Conversely, the more one works on deep attention the better their brain will be at concentrating and focusing on one task at a time. Additionally, the ability to focus is enhanced by adequate sleep, meditation, reducing distractions, being outdoors, and exercising. (2)
How can we encourage audiences to pay attention?
How about others? How can we gain the attention of our multi-tasking audiences? The Microsoft Canada research report on attention spans (4), provides additional terms to describe three types of attention along with approaches communicators can take to enhance their audience’s attention:
Sustained attention is maintaining prolonged focus. Approach: Be clear, personal, relevant, and get to the point.
Selective attention is maintaining focus in the presence of distracting or competing stimuli. Approach: Defy expectations, keep it moving, and use simplicity to focus on your message.
Alternating attention is shifting attention between tasks (“multi-tasking”).

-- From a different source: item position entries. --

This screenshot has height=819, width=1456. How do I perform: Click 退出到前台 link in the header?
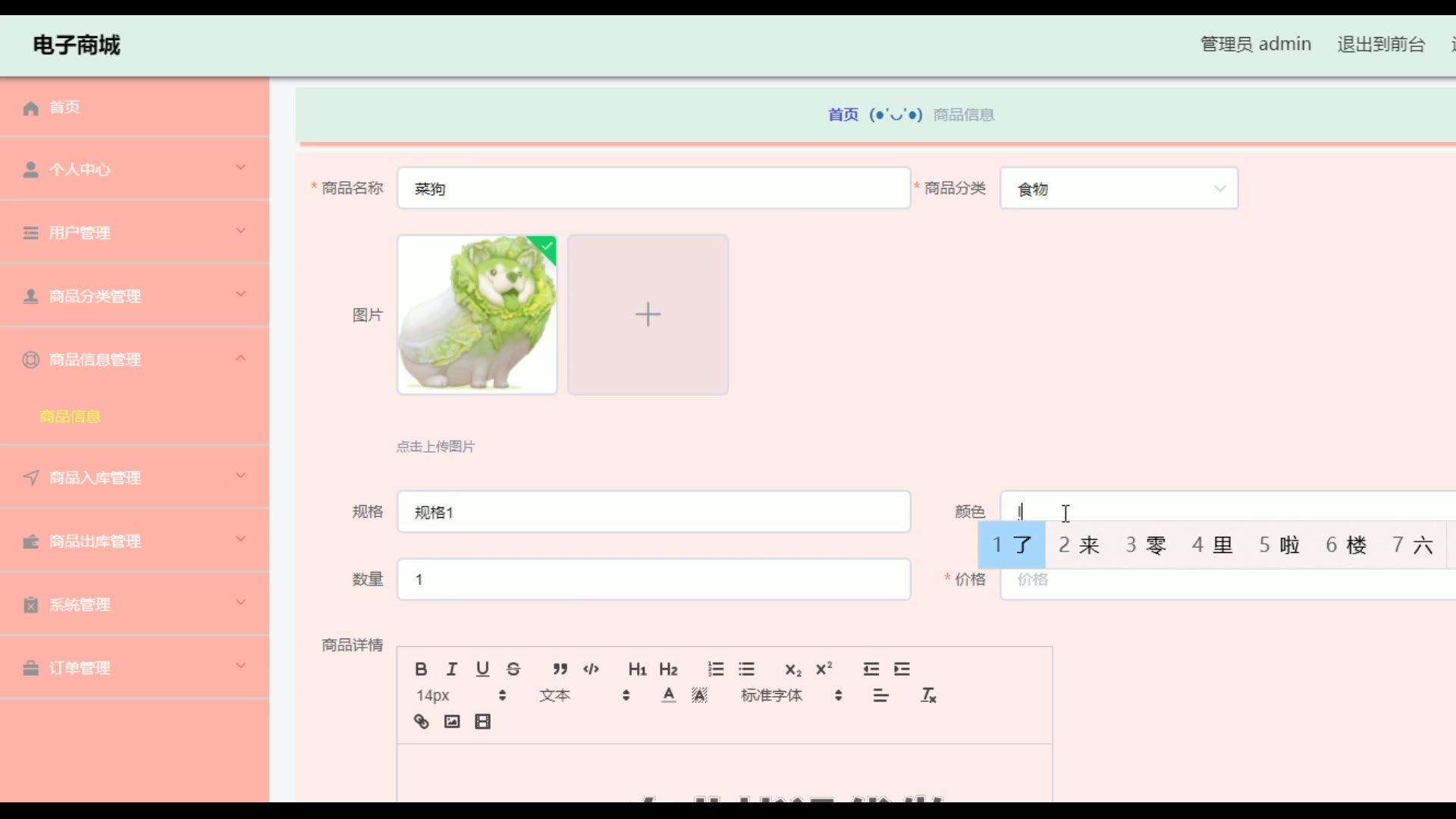(x=1381, y=44)
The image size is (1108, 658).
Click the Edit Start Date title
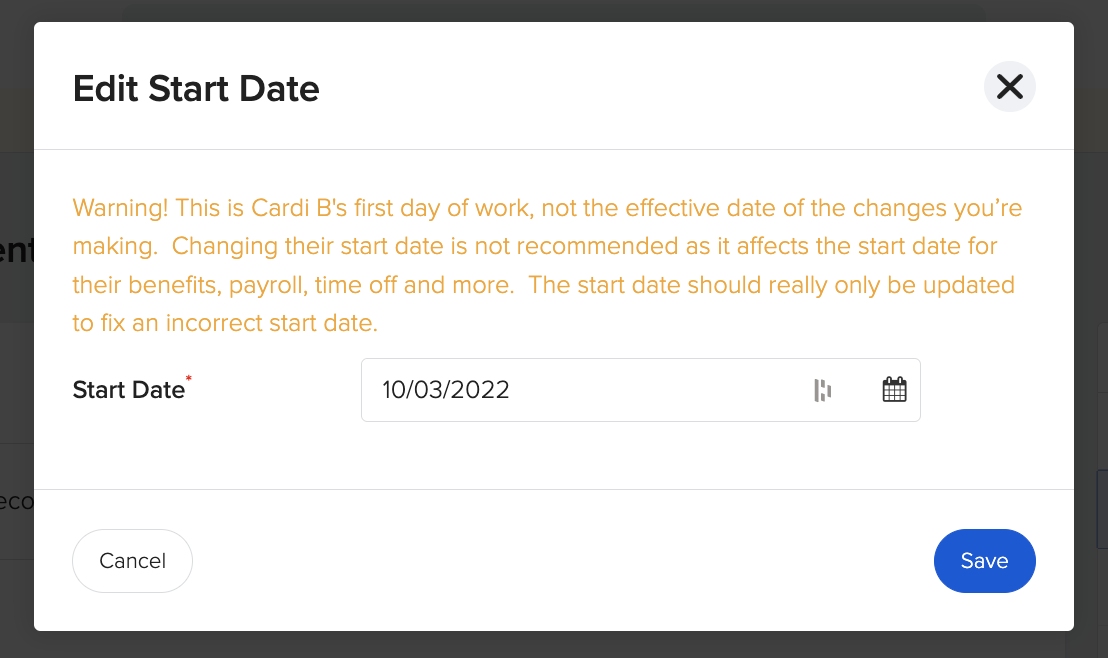196,89
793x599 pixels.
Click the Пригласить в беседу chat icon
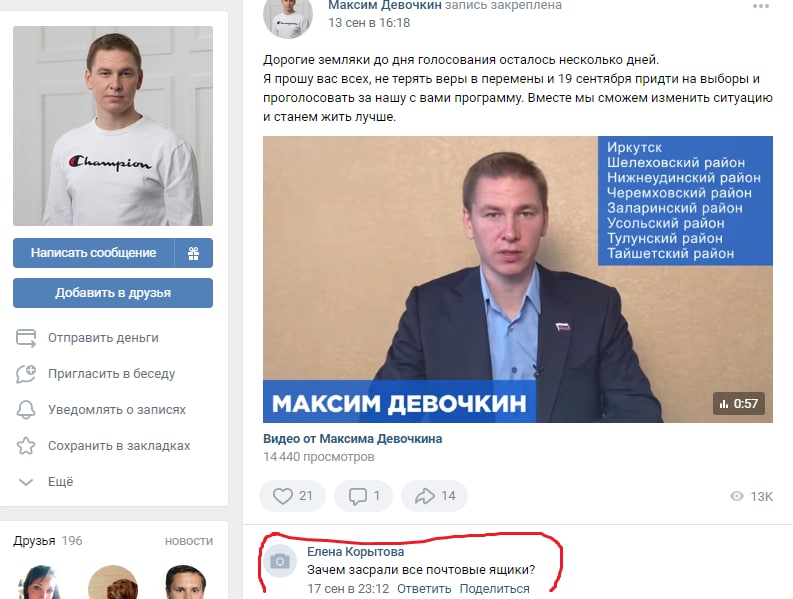click(x=26, y=374)
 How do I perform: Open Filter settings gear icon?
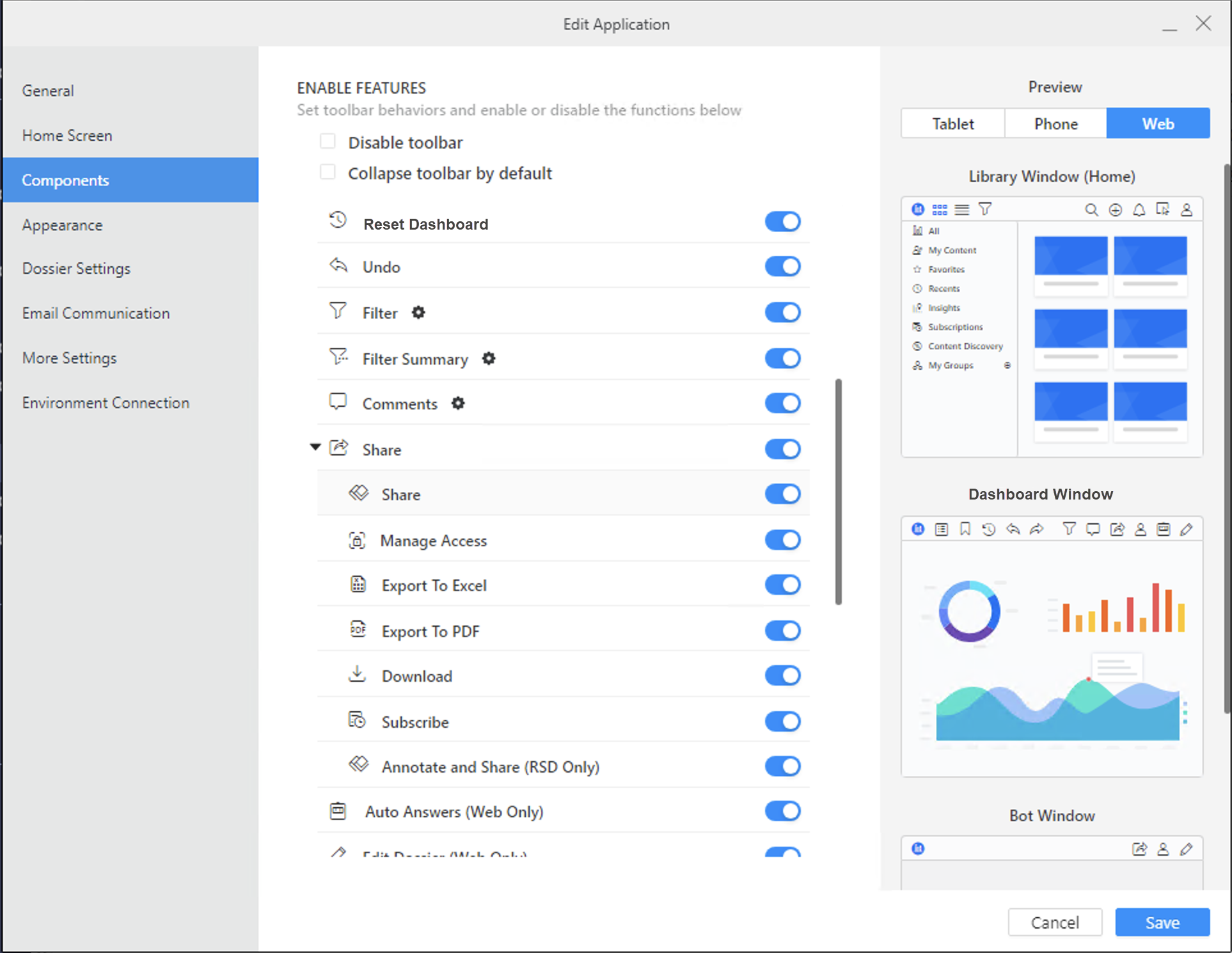[x=418, y=313]
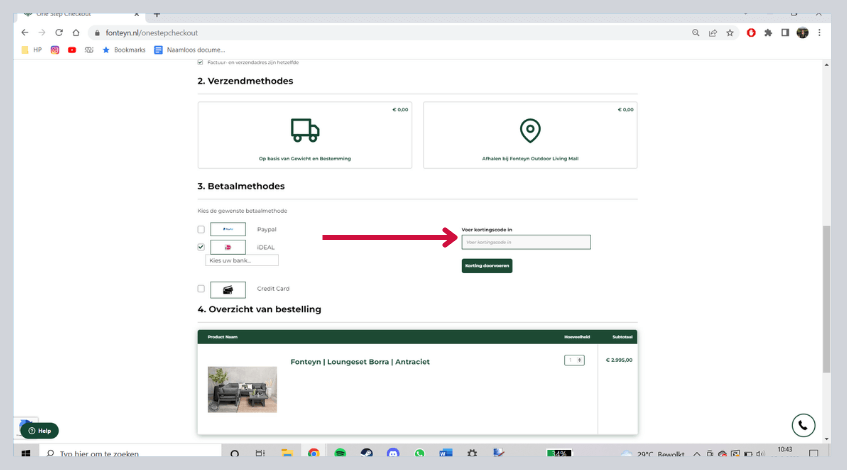This screenshot has height=470, width=847.
Task: Open the browser extensions puzzle icon
Action: click(767, 32)
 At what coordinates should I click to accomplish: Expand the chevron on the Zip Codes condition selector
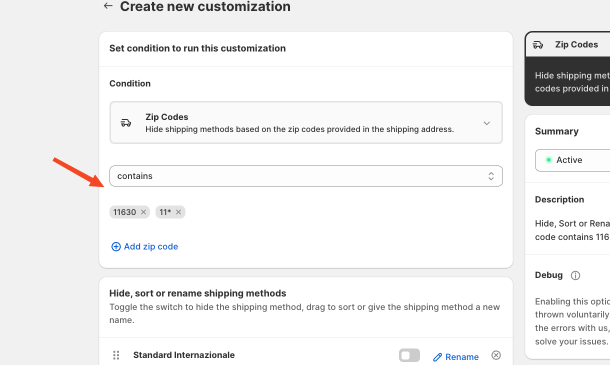coord(487,123)
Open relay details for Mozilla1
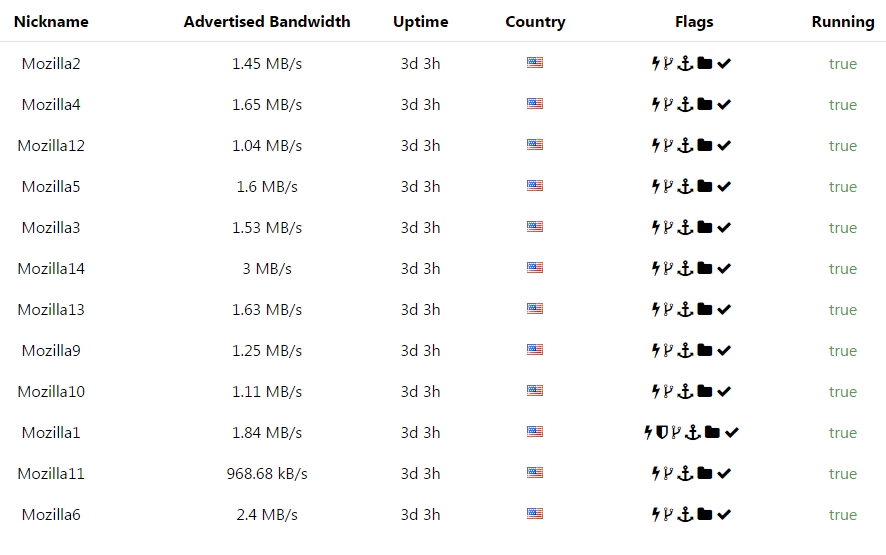Viewport: 886px width, 555px height. click(51, 432)
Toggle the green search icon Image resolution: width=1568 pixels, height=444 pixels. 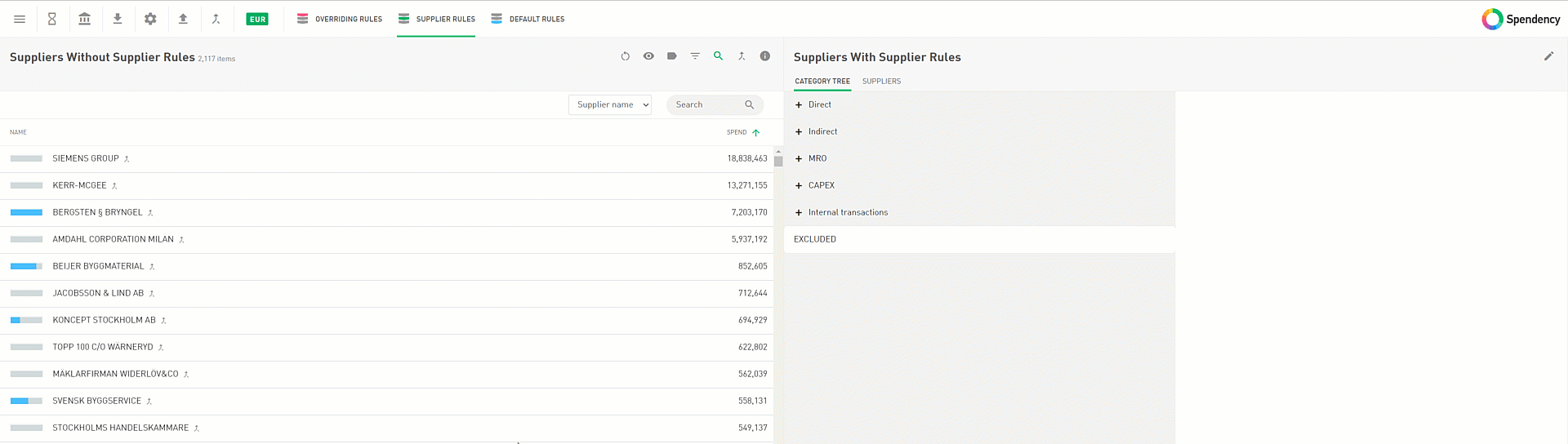pyautogui.click(x=718, y=56)
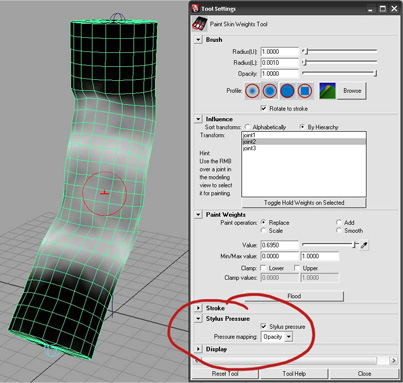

Approach: Embed calls to action, be interactive, continue experiences onto other screens, and use sequential messaging.
What is your goal? Multi-tasking or “Uni-tasking”?
When might multi-tasking be advantageous? When might uni-tasking be preferable? When is concentrated focus essential? Whenever deep work or deep conversation is desired, give it your deep attention. Exercise your brain.
Are you still with us? Good for you. You have maintained your focus and reached the end of the post. You are primed to do some deep work - go for it!
“A lot is at stake in attention. Where we put it is not only how we decide what we will learn; it is how we show what we value.” ~ Sherry Turkle
Turkle S. Reclaiming Conversation: The Power of Talk in a Digital Age. New York: Penguin Books; 2015.